Debug mode (run.py --debug) opens a three-pane TMUX view showing live logs from LiveKit, the agent worker, and the voice client simultaneously. Useful for tracking exactly where time goes in the pipeline.

What I'd Build Next

The dynamic tool discovery approach opens up some interesting directions:

Better action selection. With 100+ tools, the LLM occasionally picks a reasonable-but-wrong action. A lightweight pre-retrieval step - embedding the user's intent and finding the closest matching actions before passing them to the LLM - would reduce these mistakes significantly.

Multi-agent delegation. Long-running tasks (scraping something, processing a file, multi-step workflows) don't belong in a voice loop where the user is waiting. A background worker that the voice agent can hand tasks off to - "I'll take care of that and let you know when it's done" - feels like the right model.

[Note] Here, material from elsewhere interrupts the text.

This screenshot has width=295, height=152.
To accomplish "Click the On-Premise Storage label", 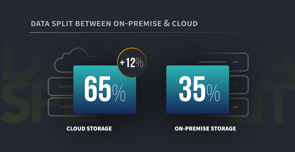I will [x=205, y=129].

Memory across sessions. Right now each conversation starts fresh. Adding a lightweight persistent context - recent actions, user preferences, frequently used apps - would make the agent feel more like a real assistant and less like a fresh install every time.

The zero-hardcoded-tools constraint turns out to be a surprisingly useful forcing function. It pushes you toward building something that's actually general rather than a curated demo.